===== ENTRIES SUPPLIED

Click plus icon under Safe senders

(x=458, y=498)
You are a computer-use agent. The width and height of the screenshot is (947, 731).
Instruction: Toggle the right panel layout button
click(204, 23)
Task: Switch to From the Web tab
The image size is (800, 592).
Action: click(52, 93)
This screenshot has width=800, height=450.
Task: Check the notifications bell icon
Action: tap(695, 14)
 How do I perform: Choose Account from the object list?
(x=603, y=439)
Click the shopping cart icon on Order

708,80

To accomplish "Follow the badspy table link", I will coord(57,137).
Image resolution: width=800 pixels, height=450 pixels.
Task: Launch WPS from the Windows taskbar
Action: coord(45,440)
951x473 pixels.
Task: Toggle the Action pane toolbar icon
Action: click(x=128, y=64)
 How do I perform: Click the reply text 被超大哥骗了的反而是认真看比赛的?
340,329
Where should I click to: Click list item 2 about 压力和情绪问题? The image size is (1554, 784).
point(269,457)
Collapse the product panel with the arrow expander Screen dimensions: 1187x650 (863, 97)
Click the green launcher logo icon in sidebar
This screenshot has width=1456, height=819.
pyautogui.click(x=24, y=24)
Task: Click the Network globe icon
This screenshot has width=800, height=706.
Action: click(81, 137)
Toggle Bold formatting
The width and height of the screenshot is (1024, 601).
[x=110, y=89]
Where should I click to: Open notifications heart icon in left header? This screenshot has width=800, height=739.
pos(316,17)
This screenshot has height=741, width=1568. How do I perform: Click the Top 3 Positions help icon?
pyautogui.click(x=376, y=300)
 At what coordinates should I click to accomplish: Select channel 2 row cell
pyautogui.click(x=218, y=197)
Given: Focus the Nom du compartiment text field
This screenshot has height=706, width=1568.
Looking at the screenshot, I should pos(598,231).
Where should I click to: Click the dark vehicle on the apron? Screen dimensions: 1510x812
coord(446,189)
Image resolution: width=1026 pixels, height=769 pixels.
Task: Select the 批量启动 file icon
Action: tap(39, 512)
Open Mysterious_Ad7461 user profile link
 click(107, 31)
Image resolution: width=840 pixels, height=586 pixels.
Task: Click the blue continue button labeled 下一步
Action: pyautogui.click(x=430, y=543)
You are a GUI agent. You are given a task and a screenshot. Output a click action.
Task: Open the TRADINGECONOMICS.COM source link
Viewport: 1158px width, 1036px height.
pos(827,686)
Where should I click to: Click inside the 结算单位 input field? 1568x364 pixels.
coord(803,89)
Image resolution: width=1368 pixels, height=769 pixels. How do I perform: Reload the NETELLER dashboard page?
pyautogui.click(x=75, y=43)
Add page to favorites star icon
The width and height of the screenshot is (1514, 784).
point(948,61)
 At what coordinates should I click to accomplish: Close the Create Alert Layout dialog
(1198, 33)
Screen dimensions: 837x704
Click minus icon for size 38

==========

Please write out every one of the records above word for word.

**OUTPUT FOR THIS EXERCISE:**
Click plus icon under Safe senders

(x=458, y=498)
You are a computer-use agent. The width and height of the screenshot is (947, 731).
Instruction: Toggle the right panel layout button
click(204, 23)
Task: Switch to From the Web tab
The image size is (800, 592).
Action: click(52, 93)
This screenshot has width=800, height=450.
Task: Check the notifications bell icon
Action: tap(695, 14)
 How do I perform: Choose Account from the object list?
(x=603, y=439)
Click the shopping cart icon on Order

708,80

To accomplish "Follow the badspy table link", I will coord(57,137).
Image resolution: width=800 pixels, height=450 pixels.
Task: Launch WPS from the Windows taskbar
Action: coord(45,440)
951x473 pixels.
Task: Toggle the Action pane toolbar icon
Action: click(x=128, y=64)
 How do I perform: Click the reply text 被超大哥骗了的反而是认真看比赛的?
340,329
Where should I click to: Click list item 2 about 压力和情绪问题? The image size is (1554, 784).
point(269,457)
Collapse the product panel with the arrow expander Screen dimensions: 1187x650 (863, 97)
Click the green launcher logo icon in sidebar
This screenshot has width=1456, height=819.
pyautogui.click(x=24, y=24)
Task: Click the Network globe icon
This screenshot has width=800, height=706.
Action: click(81, 137)
Toggle Bold formatting
The width and height of the screenshot is (1024, 601).
[x=110, y=89]
Where should I click to: Open notifications heart icon in left header? This screenshot has width=800, height=739.
pos(316,17)
This screenshot has height=741, width=1568. How do I perform: Click the Top 3 Positions help icon?
pyautogui.click(x=376, y=300)
 At what coordinates should I click to accomplish: Select channel 2 row cell
pyautogui.click(x=218, y=197)
Given: Focus the Nom du compartiment text field
This screenshot has height=706, width=1568.
Looking at the screenshot, I should pos(598,231).
Where should I click to: Click the dark vehicle on the apron? Screen dimensions: 1510x812
coord(446,189)
Image resolution: width=1026 pixels, height=769 pixels.
Task: Select the 批量启动 file icon
Action: tap(39, 512)
Open Mysterious_Ad7461 user profile link
 click(107, 31)
Image resolution: width=840 pixels, height=586 pixels.
Task: Click the blue continue button labeled 下一步
Action: pyautogui.click(x=430, y=543)
You are a GUI agent. You are given a task and a screenshot. Output a click action.
Task: Open the TRADINGECONOMICS.COM source link
Viewport: 1158px width, 1036px height.
pos(827,686)
Where should I click to: Click inside the 结算单位 input field? 1568x364 pixels.
coord(803,89)
Image resolution: width=1368 pixels, height=769 pixels. How do I perform: Reload the NETELLER dashboard page?
pyautogui.click(x=75, y=43)
Add page to favorites star icon
The width and height of the screenshot is (1514, 784).
point(948,61)
 At what coordinates should I click to accomplish: Close the Create Alert Layout dialog
(1198, 33)
Screen dimensions: 837x704
Click minus icon for size 38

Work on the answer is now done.